WORK TASK:
Lines to return, exactly: from the line with "Image resolution: width=1500" to the line with "Task: Toggle the Week view" in the entries below, both included.
BEGIN EXCERPTED RECORDS
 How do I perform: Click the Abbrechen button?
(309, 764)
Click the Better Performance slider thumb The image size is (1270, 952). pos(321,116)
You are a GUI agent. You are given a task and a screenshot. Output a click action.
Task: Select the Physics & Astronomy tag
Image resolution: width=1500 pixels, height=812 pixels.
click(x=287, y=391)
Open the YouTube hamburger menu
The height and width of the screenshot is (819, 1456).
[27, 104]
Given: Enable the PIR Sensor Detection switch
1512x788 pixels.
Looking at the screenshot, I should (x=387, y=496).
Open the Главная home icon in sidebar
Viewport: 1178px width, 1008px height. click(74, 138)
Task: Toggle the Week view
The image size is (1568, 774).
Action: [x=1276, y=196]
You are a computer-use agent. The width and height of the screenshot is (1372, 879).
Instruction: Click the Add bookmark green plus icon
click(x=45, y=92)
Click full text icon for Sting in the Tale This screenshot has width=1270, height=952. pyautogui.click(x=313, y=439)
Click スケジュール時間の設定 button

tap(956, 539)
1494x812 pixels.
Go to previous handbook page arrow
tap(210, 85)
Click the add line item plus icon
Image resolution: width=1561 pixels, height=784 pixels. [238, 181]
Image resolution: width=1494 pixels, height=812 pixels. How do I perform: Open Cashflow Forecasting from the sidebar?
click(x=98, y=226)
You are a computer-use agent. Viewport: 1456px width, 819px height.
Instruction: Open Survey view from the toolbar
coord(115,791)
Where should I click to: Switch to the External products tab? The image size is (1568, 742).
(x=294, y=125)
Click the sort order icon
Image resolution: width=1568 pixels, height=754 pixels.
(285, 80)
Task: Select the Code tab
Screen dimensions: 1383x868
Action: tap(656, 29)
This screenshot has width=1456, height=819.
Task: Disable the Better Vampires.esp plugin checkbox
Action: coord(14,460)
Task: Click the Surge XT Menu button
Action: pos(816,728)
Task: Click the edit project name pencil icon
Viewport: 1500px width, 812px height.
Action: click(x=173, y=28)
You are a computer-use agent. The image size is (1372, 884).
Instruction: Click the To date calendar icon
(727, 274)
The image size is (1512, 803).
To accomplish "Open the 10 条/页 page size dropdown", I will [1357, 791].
END EXCERPTED RECORDS
RESPONSE AREA:
Image resolution: width=1500 pixels, height=812 pixels.
click(x=287, y=391)
Open the YouTube hamburger menu
The height and width of the screenshot is (819, 1456).
[27, 104]
Given: Enable the PIR Sensor Detection switch
1512x788 pixels.
Looking at the screenshot, I should (x=387, y=496).
Open the Главная home icon in sidebar
Viewport: 1178px width, 1008px height. click(74, 138)
Task: Toggle the Week view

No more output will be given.